_Aim:_ Can you rewrite the listing below with "Image resolution" renamed to "Display resolution" throughout and everything else unchanged?

-------- Supplied records --------

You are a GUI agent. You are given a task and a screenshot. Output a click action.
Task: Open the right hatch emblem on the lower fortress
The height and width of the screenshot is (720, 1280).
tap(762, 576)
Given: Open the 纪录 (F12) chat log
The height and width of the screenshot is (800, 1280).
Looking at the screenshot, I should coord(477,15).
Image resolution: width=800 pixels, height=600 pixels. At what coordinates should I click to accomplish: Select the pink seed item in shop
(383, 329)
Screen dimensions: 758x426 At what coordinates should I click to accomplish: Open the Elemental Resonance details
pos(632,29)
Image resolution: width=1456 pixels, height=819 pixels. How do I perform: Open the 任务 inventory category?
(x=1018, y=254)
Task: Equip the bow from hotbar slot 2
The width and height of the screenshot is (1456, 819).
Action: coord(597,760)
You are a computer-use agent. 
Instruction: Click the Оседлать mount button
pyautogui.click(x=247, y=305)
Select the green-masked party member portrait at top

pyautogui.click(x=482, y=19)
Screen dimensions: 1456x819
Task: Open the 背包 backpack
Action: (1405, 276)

--------

_Full answer:_
You are a GUI agent. You are given a task and a screenshot. Output a click action.
Task: Open the right hatch emblem on the lower fortress
The height and width of the screenshot is (720, 1280).
tap(762, 576)
Given: Open the 纪录 (F12) chat log
The height and width of the screenshot is (800, 1280).
Looking at the screenshot, I should coord(477,15).
Display resolution: width=800 pixels, height=600 pixels. At what coordinates should I click to accomplish: Select the pink seed item in shop
(383, 329)
Screen dimensions: 758x426 At what coordinates should I click to accomplish: Open the Elemental Resonance details
pos(632,29)
Display resolution: width=1456 pixels, height=819 pixels. How do I perform: Open the 任务 inventory category?
(x=1018, y=254)
Task: Equip the bow from hotbar slot 2
The width and height of the screenshot is (1456, 819).
Action: coord(597,760)
You are a computer-use agent. 
Instruction: Click the Оседлать mount button
pyautogui.click(x=247, y=305)
Select the green-masked party member portrait at top

pyautogui.click(x=482, y=19)
Screen dimensions: 1456x819
Task: Open the 背包 backpack
Action: (1405, 276)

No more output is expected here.